Social Research, Summer, 2003 by J.M. Bernstein

In speaking of punishment as fate, Hegel contends that transgressive actions are consequential for our ongoing experience of ourselves in relation to others. Fate stands for a logic of action and reaction, the coming-to-be of the experience of life as hostile and an enemy. Fate signals the return of repressed life. In classical tragedy, the avenging fates return in the form of an extended logic of unintended actions having the consequence of, literally, bringing down the life of their perpetrator; in modern tragedy, it is the experience of guilt and suffering by the evildoer that represents the return of dirempted life--my guilty conscience just the ghost of the other haunting me. For the purpose of exemplification, assume that the notion of united life is represented by the notion of a general condition of trust between me and my others. Assume further, pace Hobbes, that the condition of general trust cannot intelligibly be a consequence of the knowledge of each that every other knows that the consequence of trespass will be punishment; this is implausible because, first, such knowledge is not trust but merely a calculation by each of every other's calculation of the likelihood of detection; and second, external threat of detection and punishment does not reach far enough into the fine-grained detail of everyday life in which the necessity of trust is operative. General trust by each of all its others is one aspect of united life, its friendliness. Transgressive actions come to matter to the continuing experience of my relation to others: if I have destroyed the grounds of trust between me and my others because I know that I cannot be trusted, how might I trust them? If trusting them is impossible, then my every action will be riddled with anxiety since there is nothing I can count on. Anxiety here is just guilt deferred. On this account, the experience of guilt is not a consequence of law breaking, but rather of disrupting the conditions of my active life with others. Hegel, then, must be assuming that guilt and conscience are not, or at least not only or not best understood as artifacts of a repressive psychology of an internalized, punishing superego, but rather the actual coming to awareness of how my life of action is internally bound to the life of others, and how my transgressive action has severed those conditions of possible action.

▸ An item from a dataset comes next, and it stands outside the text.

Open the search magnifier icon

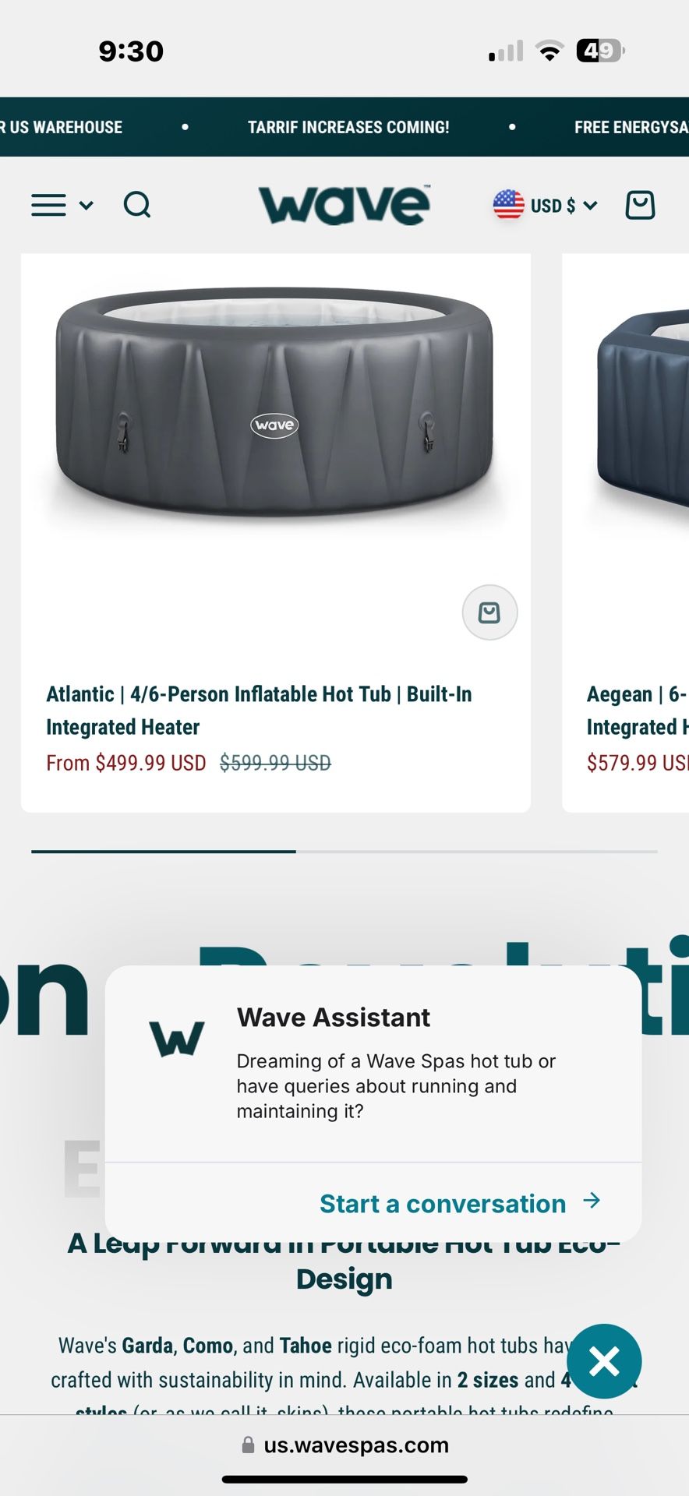(137, 206)
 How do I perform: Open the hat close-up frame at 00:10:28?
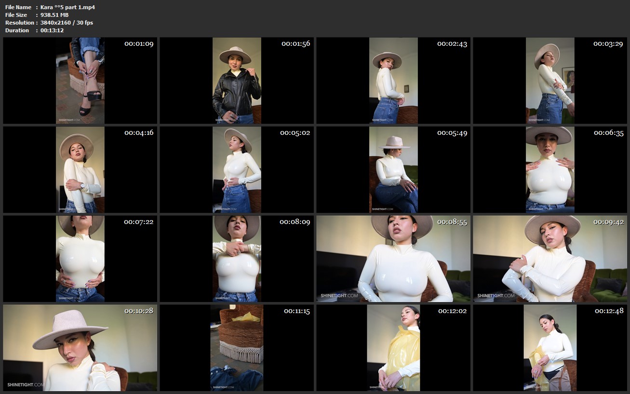[x=80, y=348]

Anxiety and guilt are my experience of being caught within the toils of fate. While fate appears as simply a direct consequence of another's deed, this is not quite so. Trespass is an occasion of fate, not its hydraulic cause; what really produces fate, Hegel claims, "is the manner of receiving and reacting against the other's deed" (233). Fate is not a mechanical consequence of trespass; that is merely the external perception of it, the one bequeathed by Greek tragedy; rather fate is my awareness and response to what has been done, it is a form of reaction and response in which I come to awareness of my answerability for my doings, and thus a further elaboration of the deed itself. Putting the matter this way is equally to say that guilt as fate is both a component in and my awareness of the quality and nature of my relationship with others. Hegel continues: "The fate in which the man senses what he has lost creates a longing for lost life. This longing ... recognizes what has been lost as life, as what was once its friend, and this recognition is already an enjoyment of life" (231). Suffering guilt is my acknowledgement of my answerability for what I have done; because with guilt I locate myself within life, as lost and desired, my acknowledgement of answerability is simultaneously my acceptance of life as the condition of my action, hence "an enjoyment of life." In brief, each moment in this unfolding of my trespass reveals itself to be but a modification of life and nothing more.